Sen. Olympia Snowe (R-Maine) said Thursday that she does not support the Medicare buy-in because it would “aggravate an already-serious problem” with the program – the low reimbursement rates for hospitals and doctors.

“I have serious concerns,” Snowe told reporters. “I just think that is the wrong direction to take.”

Snowe said she could not see a way for Senate Democratic leaders to even tweak the proposal to win her vote.

“I can’t see it,” said Snowe, who met Wednesday with President Barack Obama. “I am talking to a lot of my providers this afternoon and I know they are mighty unhappy.”

Asked if it meant she would oppose the health care bill, Snowe said: "Among other issues. There would be other issues. That is part of it."

Another key undecided moderate, Sen. Joe Lieberman (I-Vt.), said Thursday that his level of unease with the Medicare buy in is also rising.

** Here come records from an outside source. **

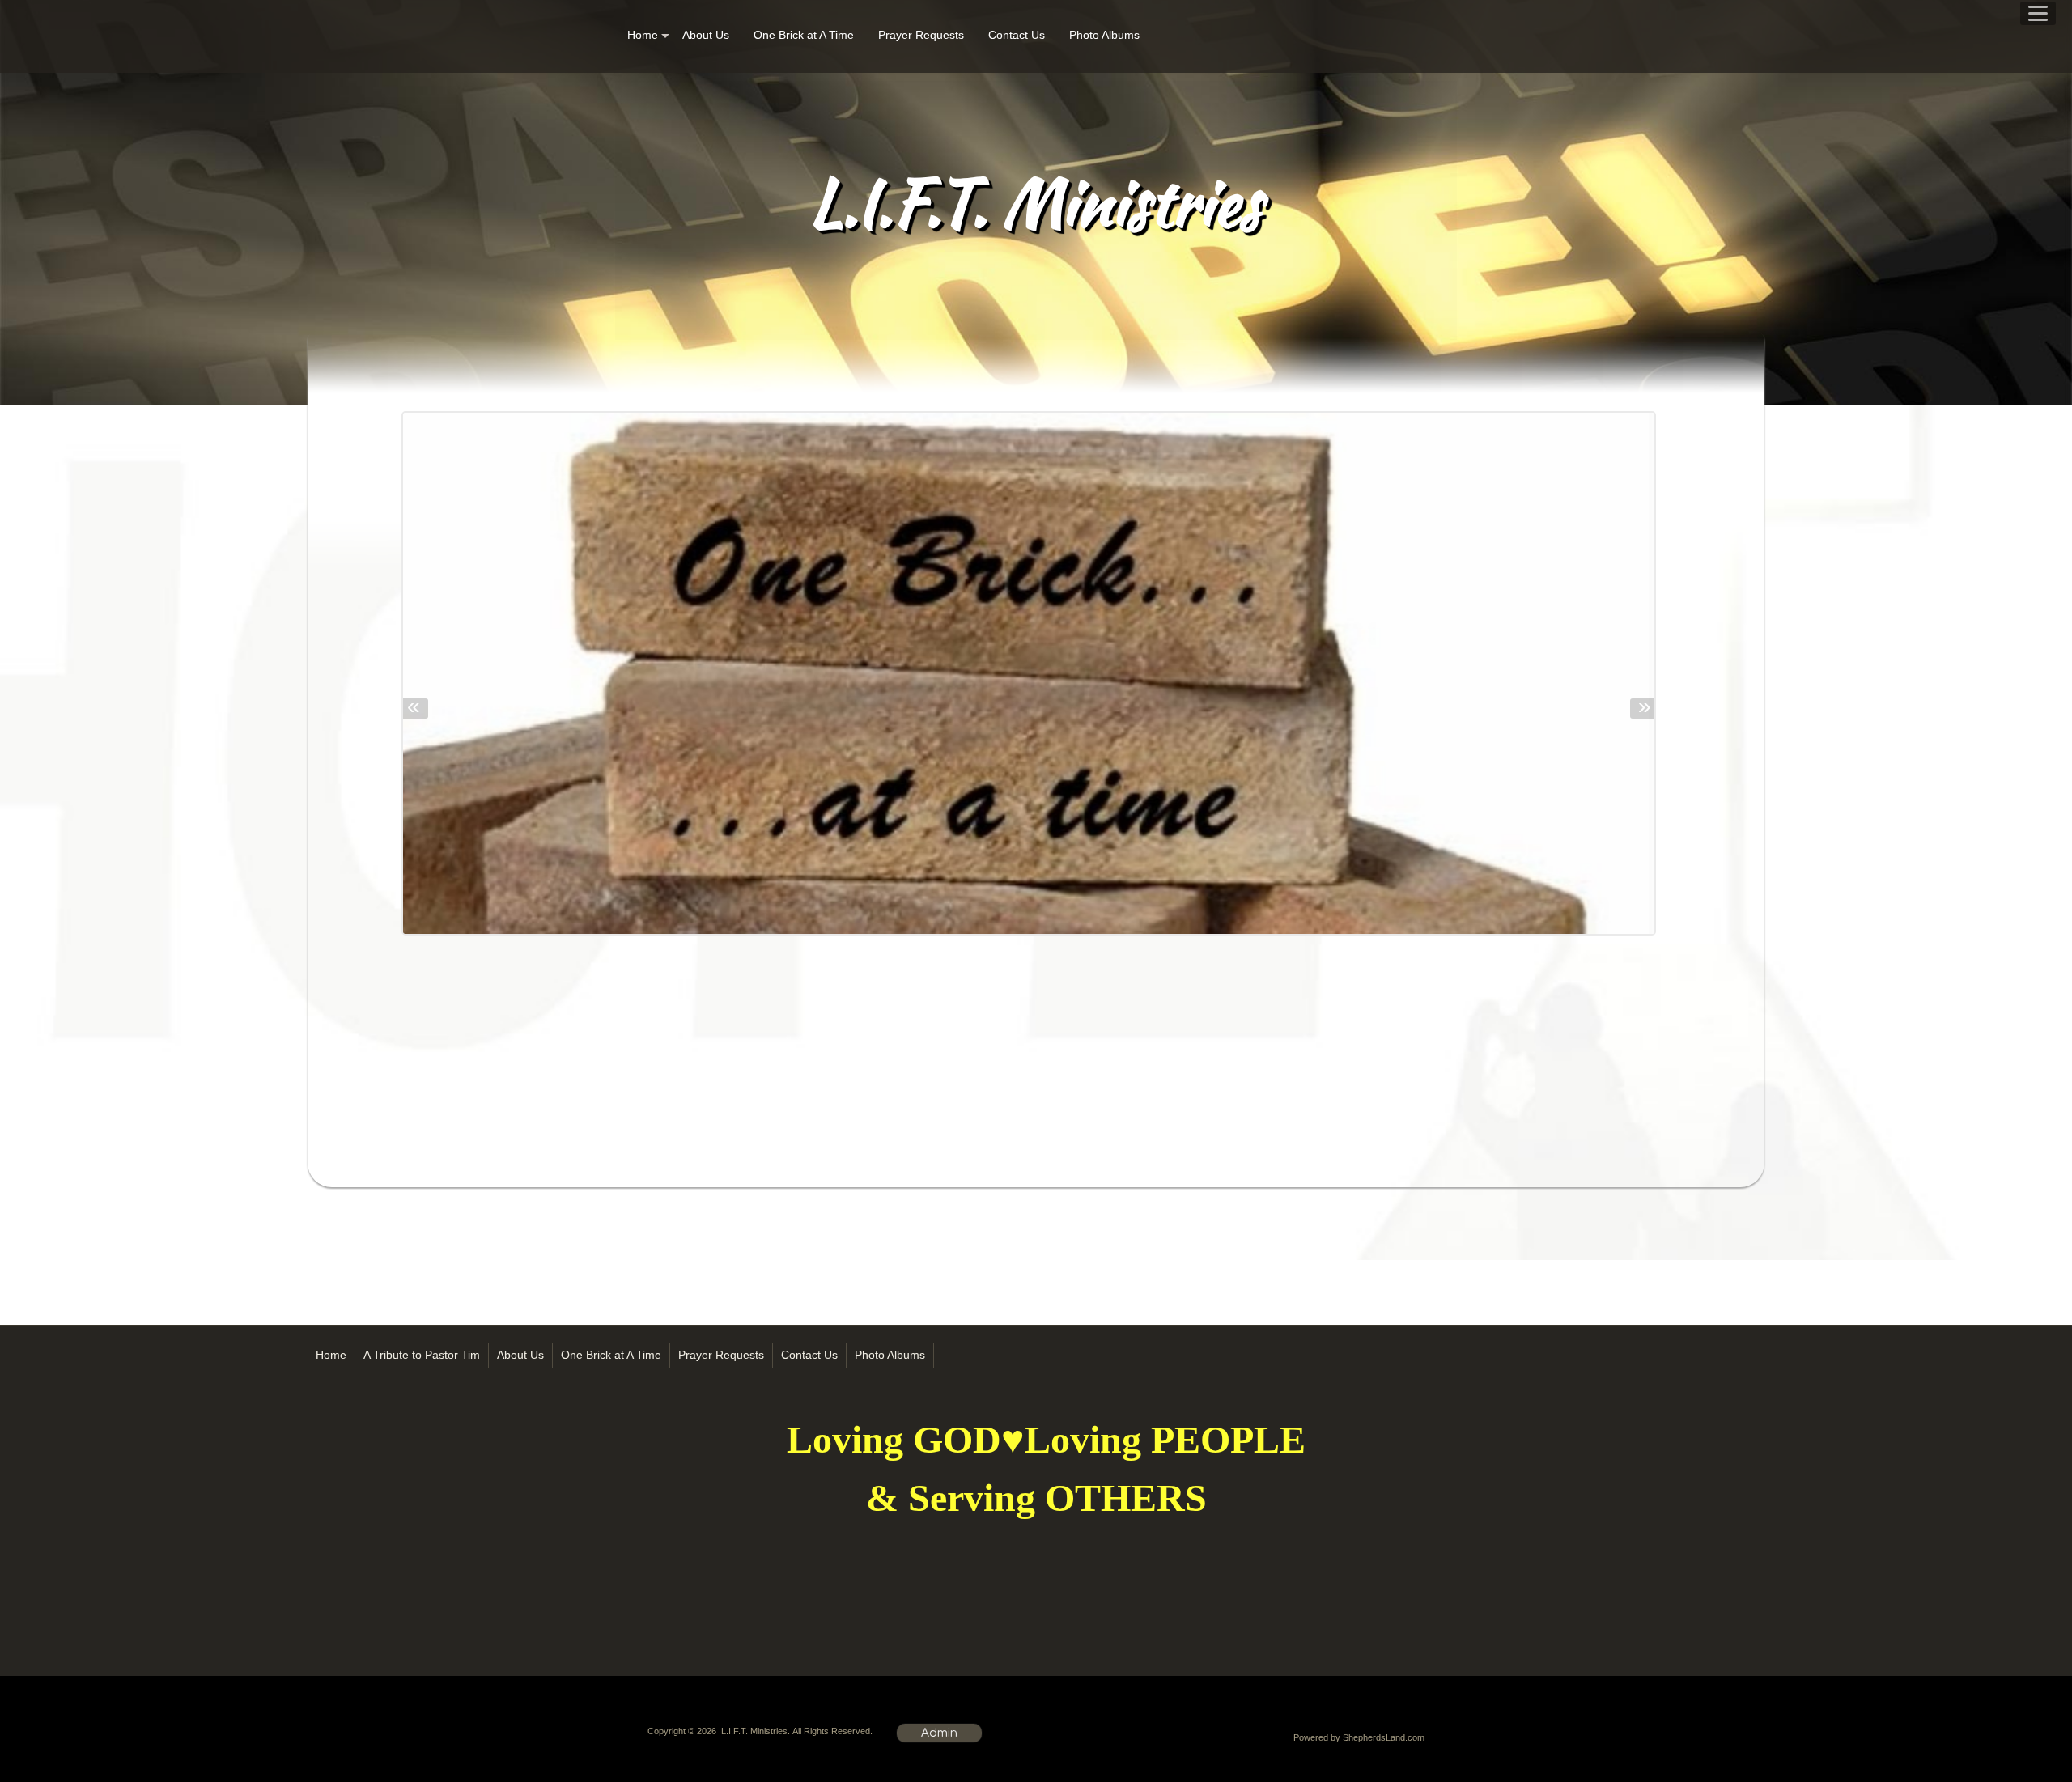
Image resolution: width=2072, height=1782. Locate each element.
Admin (939, 1733)
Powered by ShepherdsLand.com (1358, 1737)
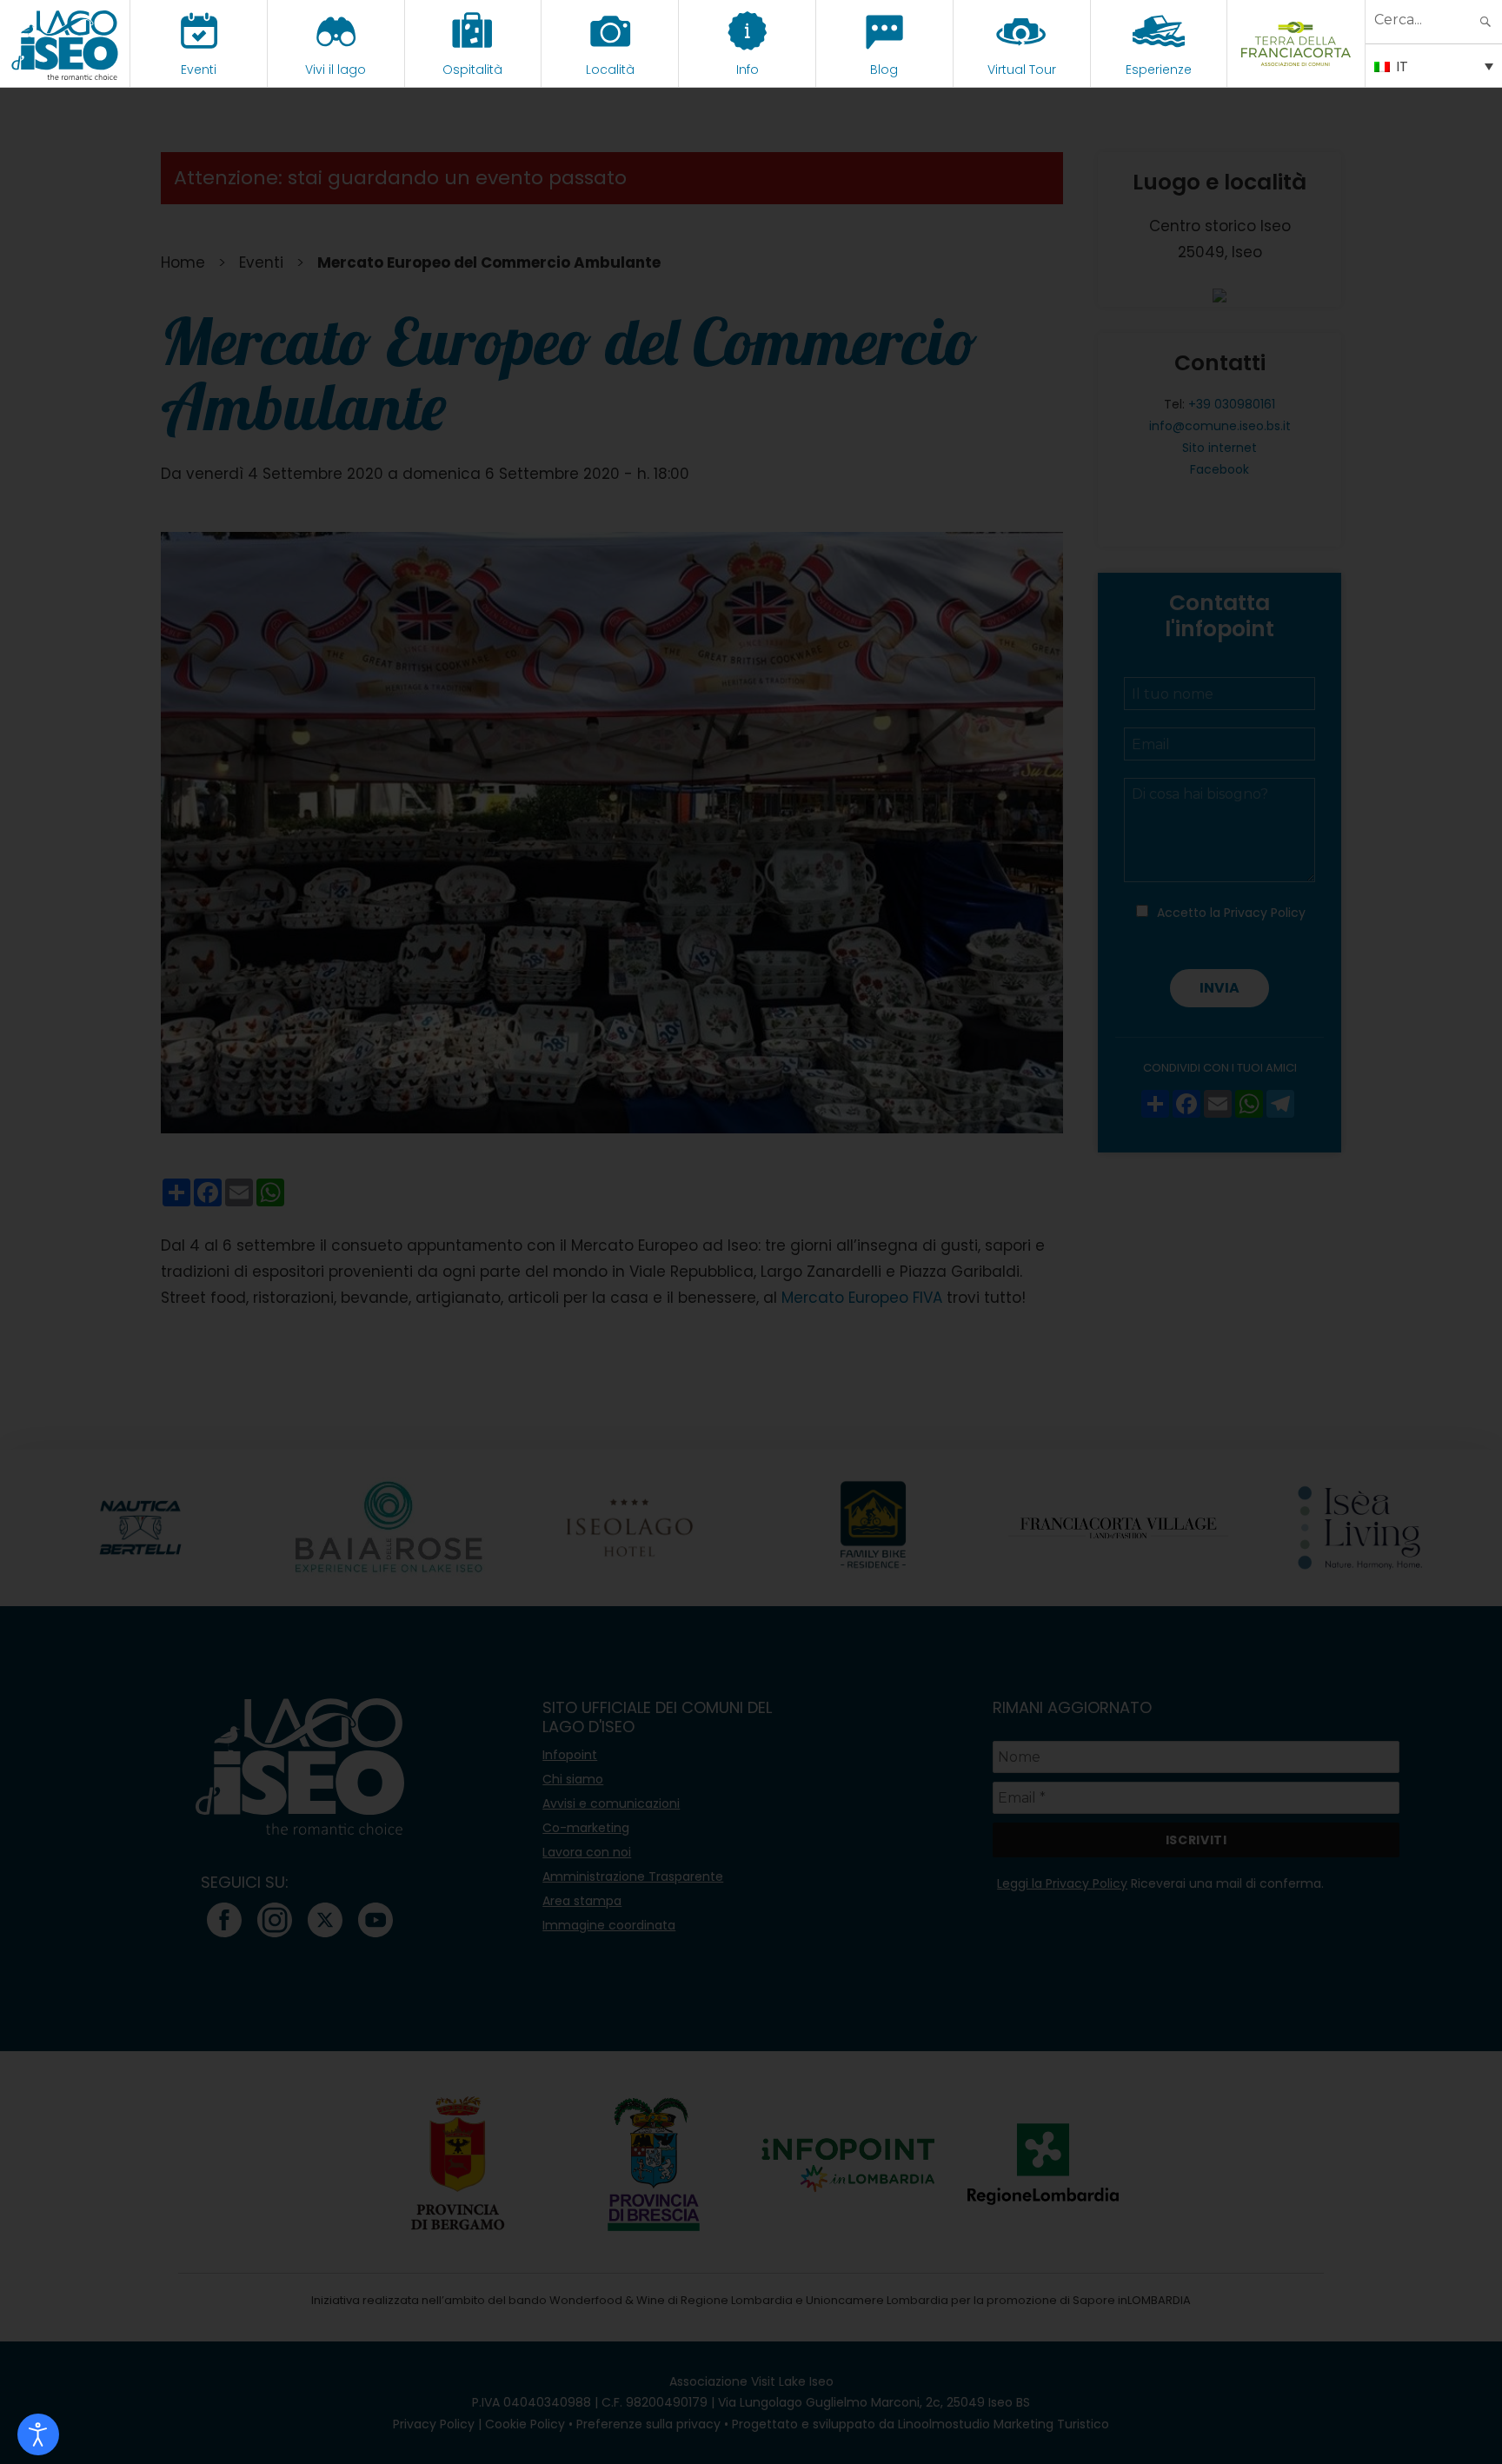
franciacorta (1296, 69)
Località (610, 69)
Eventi (198, 69)
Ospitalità (472, 69)
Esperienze (1159, 69)
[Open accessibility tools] (38, 2434)
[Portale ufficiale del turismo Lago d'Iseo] (65, 43)
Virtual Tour (1021, 69)
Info (747, 69)
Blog (884, 69)
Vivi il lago (335, 69)
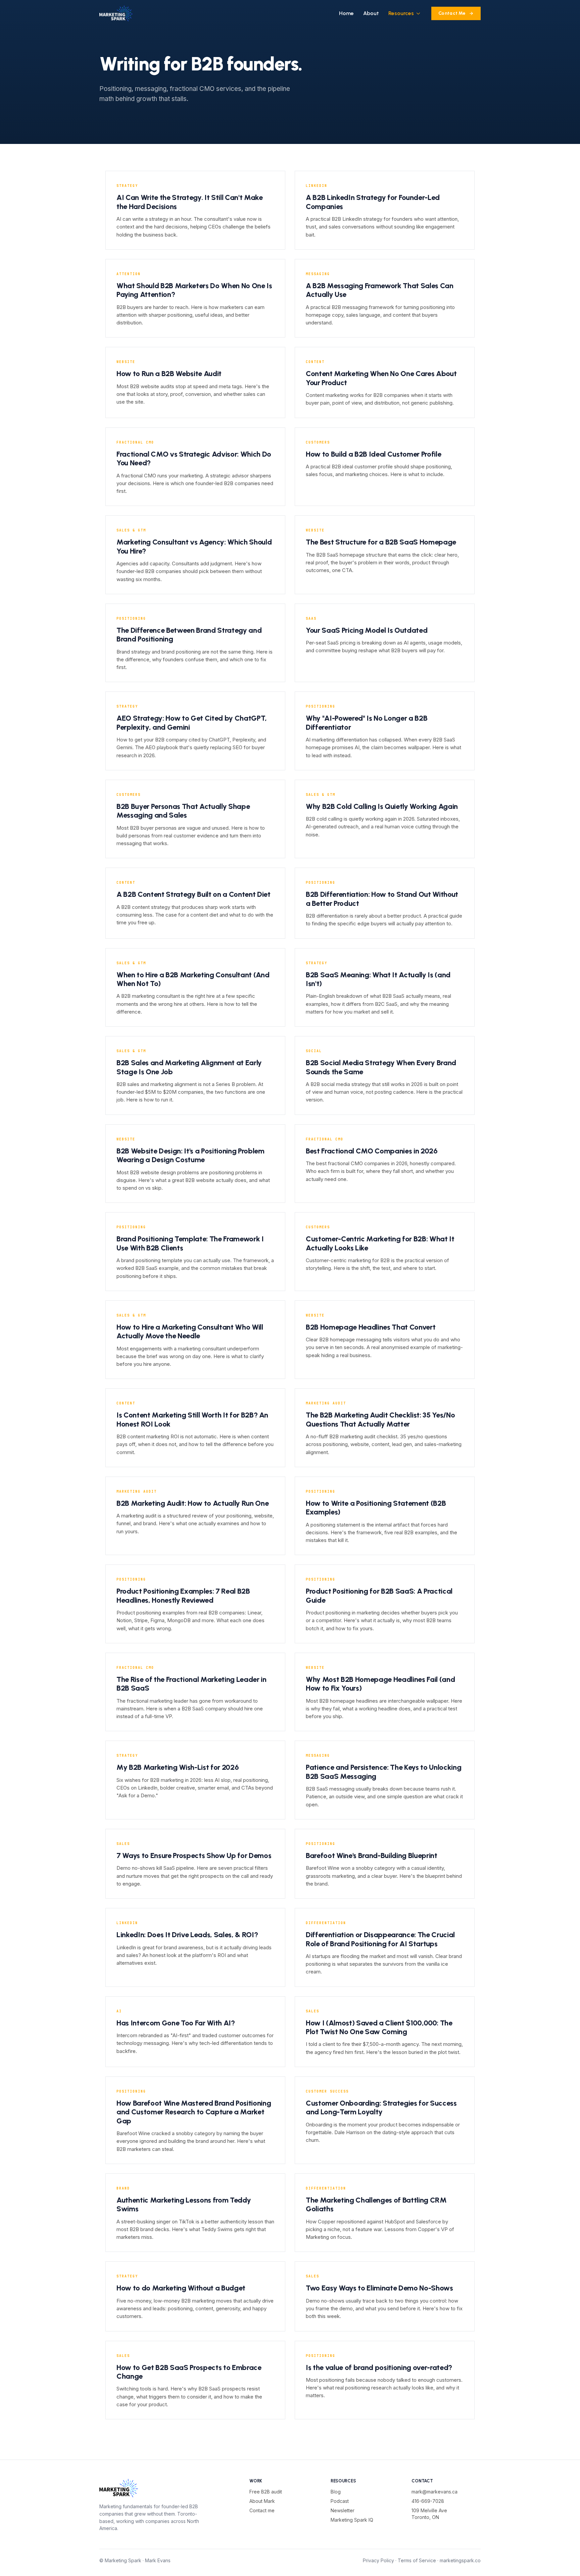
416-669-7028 (428, 2501)
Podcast (340, 2501)
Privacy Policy (378, 2560)
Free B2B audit (265, 2491)
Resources (401, 13)
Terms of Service (417, 2560)
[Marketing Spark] (116, 13)
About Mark (262, 2501)
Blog (336, 2491)
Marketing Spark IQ (352, 2520)
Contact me (262, 2510)
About (371, 13)
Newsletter (342, 2510)
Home (346, 13)
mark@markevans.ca (434, 2491)
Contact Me (452, 13)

“I am increasingly troubled about the proposal,” Lieberman said. “I am worried about what impact it will have on the Medicare program’s fiscal viability and also what effect it will have on the premiums paid by people benefiting from Medicare now and whether the whole thing is viable. If you separate it from Medicare, it will be an extremely expensive program.”
So Reid now has egg on his face. He produced this grandiose promise of a breakthrough deal but it turned out that he didn't have his peeps on board and the thing is falling apart day by day. The Democrats must be thrilled to have their leader exposed as making promises and announcements that can't be backed up. Not a sign of strength, is it?

I guess it will be time for Harry Reid to return to the Senate floor and blame the Republicans for the slavery and segregation as well as their intransigence in somehow keeping the 60 Senate Democrats from being able to make a deal amongst themselves.